(Saved entries)
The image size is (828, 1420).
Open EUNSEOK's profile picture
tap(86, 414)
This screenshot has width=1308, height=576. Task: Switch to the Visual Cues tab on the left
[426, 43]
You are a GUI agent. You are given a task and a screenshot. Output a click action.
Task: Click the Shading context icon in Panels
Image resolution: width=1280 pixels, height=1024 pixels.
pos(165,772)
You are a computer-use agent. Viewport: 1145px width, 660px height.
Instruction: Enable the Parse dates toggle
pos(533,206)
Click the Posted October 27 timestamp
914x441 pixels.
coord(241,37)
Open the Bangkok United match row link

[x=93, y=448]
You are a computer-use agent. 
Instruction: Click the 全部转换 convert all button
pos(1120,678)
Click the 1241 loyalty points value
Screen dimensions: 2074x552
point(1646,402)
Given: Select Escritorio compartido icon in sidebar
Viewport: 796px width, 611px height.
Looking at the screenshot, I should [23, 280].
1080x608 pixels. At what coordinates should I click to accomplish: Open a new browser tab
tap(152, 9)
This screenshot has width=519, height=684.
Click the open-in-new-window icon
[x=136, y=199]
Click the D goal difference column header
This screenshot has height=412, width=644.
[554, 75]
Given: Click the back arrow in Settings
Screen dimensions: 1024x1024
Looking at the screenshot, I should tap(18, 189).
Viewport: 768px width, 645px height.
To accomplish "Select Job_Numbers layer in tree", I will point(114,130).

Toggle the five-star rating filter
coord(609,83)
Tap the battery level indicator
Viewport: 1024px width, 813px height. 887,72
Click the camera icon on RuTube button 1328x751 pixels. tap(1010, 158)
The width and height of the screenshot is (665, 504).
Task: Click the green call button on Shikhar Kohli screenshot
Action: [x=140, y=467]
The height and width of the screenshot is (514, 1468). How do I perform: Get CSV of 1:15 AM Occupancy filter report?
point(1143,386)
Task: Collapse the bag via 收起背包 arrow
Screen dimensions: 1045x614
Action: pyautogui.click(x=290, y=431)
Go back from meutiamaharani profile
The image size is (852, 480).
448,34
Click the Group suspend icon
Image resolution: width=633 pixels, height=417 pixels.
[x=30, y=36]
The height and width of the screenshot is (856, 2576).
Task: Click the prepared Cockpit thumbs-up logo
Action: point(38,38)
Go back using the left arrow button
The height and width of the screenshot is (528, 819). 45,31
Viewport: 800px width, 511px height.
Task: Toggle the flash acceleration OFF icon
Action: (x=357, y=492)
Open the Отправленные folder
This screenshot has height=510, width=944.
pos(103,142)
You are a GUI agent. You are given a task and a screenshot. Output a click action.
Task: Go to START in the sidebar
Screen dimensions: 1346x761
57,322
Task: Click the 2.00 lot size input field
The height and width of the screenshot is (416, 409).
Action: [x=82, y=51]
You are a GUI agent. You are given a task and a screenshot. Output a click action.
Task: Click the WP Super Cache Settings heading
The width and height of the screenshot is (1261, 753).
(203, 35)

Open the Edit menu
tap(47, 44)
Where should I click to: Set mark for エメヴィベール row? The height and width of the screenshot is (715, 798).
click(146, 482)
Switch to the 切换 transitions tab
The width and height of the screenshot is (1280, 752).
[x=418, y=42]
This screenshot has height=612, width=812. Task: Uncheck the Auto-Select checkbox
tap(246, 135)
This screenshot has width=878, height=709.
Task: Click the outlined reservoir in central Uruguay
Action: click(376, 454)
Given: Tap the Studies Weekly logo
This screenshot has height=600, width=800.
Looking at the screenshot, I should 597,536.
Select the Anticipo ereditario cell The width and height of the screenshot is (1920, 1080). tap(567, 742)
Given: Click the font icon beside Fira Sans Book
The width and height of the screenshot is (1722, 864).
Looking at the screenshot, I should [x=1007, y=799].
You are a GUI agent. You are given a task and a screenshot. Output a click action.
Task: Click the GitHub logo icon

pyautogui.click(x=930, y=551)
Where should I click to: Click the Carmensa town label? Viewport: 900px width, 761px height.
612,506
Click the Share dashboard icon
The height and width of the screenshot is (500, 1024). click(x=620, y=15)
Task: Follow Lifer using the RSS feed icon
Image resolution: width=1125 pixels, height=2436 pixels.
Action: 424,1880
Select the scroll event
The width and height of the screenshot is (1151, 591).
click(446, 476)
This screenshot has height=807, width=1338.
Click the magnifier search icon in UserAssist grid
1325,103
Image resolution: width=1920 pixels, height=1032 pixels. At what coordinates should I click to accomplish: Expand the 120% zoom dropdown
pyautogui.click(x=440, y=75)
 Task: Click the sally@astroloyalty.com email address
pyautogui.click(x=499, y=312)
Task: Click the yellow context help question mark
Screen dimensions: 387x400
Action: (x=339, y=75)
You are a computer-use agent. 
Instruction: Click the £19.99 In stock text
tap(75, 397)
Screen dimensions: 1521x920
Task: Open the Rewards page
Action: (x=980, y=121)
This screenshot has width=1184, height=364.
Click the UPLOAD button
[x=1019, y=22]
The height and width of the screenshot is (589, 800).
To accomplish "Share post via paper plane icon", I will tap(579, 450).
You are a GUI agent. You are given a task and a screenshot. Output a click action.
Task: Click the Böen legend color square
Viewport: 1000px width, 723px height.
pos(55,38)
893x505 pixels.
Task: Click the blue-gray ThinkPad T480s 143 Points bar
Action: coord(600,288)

## YOUR ASSIGNMENT
What you give back must be the stretch above, starting at the line with "Task: Click the yellow" and ending at the line with "Task: Click the Böen legend color square", copied exactly.

## SOLUTION TO THIS PROBLEM
Task: Click the yellow context help question mark
Screen dimensions: 387x400
Action: (x=339, y=75)
You are a computer-use agent. 
Instruction: Click the £19.99 In stock text
tap(75, 397)
Screen dimensions: 1521x920
Task: Open the Rewards page
Action: (x=980, y=121)
This screenshot has width=1184, height=364.
Click the UPLOAD button
[x=1019, y=22]
The height and width of the screenshot is (589, 800).
To accomplish "Share post via paper plane icon", I will tap(579, 450).
You are a GUI agent. You are given a task and a screenshot. Output a click action.
Task: Click the Böen legend color square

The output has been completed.